Skate effectively revitalizes the skater’s videogame with a sense of cool that is impossible to ignore. You’ll realize this as soon as Booker T and the MG’s Green Onions begins playing over the impeccably stylized menus, but it’s not until you hit the park that the full extent of EA’s work here can be realized. Skate uses a control system similar to Fight Night’s Total Punch Control, and thankfully it’s just as intuitive. It’s called the ‘Flickit’ system, and that’s exactly what you’ll be doing. Flick the analogue stick sharply upwards, you’ll ollie. Gently push it backwards, manual. Forwards, nose manual. Your thumbs effectively become your feet, and though controlling your skater in this manner will seem slightly unwieldy after all those years of single-button Hawk tricks, you’ll be grabbing and grinding in no time.
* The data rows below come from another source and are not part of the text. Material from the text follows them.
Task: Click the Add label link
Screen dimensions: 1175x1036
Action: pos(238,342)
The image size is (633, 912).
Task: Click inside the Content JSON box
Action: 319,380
The perfectly implemented control scheme is one thing, but the real triumph here is the feeling of genuine satisfaction when you finally nail a trick that has previously been bailed several times. It’s testament to the quality of the development and the scope of the environment that even skate veterans will be able to challenge themselves over and over again; each grind, jump and flip requires pinpoint timing.
And with skate, there’s even more reason to do so. You’re able to initialise a 25 second recording session at any point in the game, which once recorded is yours to edit and toy around with as you wish. Once you’ve perfected a trick and sorted out the camera angles, why not upload it to skate.reel? There, you’ll find a flourishing online community in which only the most eye-watering bails and sickest-of-the-sick runs are applauded. Who knows, you might even make trick of the week.
Aesthetically, the game is in a class of its own. The animation, cloth physics and sheer scope of San Vanelona in all its gritty urban glory are sights to behold, but the sounds are equally as impressive; featuring both a stellar soundtrack and sublime in-game audio in which every surface is represented with a unique sound. It’s a shame, then, that the PS3 version features a nagging drop in frame rate, particularly when viewed against the seamless quality of the 360 version, but it’s safe to say that even these issues will do little to pick your jaw up off the floor.
Skate is an achingly satisfying videogame experience, marred only by a slightly limited career mode, but in terms of its representation of the sport as a technical endeavour, the title succeeds with aplomb. For now, it’s simply peerless. Bring it on, Birdman.